Problem description: From the data below, set down exactly the lines between the one holding "The image size is (806, 475)." and the one holding "You are a computer-use", inclusive, and no others.

Data section:
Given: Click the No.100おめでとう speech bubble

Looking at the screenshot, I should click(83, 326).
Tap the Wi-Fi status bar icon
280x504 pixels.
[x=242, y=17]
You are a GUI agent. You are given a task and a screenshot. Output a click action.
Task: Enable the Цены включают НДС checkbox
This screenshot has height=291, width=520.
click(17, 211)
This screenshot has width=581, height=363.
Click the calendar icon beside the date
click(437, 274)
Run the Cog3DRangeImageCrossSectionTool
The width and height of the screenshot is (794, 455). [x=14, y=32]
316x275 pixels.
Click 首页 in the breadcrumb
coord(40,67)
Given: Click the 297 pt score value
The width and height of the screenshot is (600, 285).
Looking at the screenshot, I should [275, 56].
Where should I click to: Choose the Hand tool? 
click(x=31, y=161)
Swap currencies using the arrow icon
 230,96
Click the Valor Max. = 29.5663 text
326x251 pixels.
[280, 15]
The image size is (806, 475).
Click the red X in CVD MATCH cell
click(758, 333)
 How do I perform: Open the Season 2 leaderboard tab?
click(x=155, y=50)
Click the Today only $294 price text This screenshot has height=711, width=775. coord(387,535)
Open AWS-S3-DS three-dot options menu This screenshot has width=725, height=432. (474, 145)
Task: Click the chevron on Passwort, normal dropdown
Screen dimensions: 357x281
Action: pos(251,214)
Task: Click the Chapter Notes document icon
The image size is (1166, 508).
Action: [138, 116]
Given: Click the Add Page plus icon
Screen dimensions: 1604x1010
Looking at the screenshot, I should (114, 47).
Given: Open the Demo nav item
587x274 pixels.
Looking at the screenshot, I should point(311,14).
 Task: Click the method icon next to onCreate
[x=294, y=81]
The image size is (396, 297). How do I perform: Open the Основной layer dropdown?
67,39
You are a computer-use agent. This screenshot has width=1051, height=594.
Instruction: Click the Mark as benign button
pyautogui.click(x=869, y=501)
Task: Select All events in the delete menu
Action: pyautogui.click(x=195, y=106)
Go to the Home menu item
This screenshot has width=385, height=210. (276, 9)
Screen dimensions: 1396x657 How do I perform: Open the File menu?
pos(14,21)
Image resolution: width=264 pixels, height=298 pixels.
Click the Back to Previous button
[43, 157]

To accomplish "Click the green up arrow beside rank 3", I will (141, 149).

Finished exercise:
The image size is (806, 475).
Click the red X in CVD MATCH cell
click(758, 333)
 How do I perform: Open the Season 2 leaderboard tab?
click(x=155, y=50)
Click the Today only $294 price text This screenshot has height=711, width=775. coord(387,535)
Open AWS-S3-DS three-dot options menu This screenshot has width=725, height=432. (474, 145)
Task: Click the chevron on Passwort, normal dropdown
Screen dimensions: 357x281
Action: pos(251,214)
Task: Click the Chapter Notes document icon
The image size is (1166, 508).
Action: [138, 116]
Given: Click the Add Page plus icon
Screen dimensions: 1604x1010
Looking at the screenshot, I should (114, 47).
Given: Open the Demo nav item
587x274 pixels.
Looking at the screenshot, I should point(311,14).
 Task: Click the method icon next to onCreate
[x=294, y=81]
The image size is (396, 297). How do I perform: Open the Основной layer dropdown?
67,39
You are a computer-use agent. This screenshot has width=1051, height=594.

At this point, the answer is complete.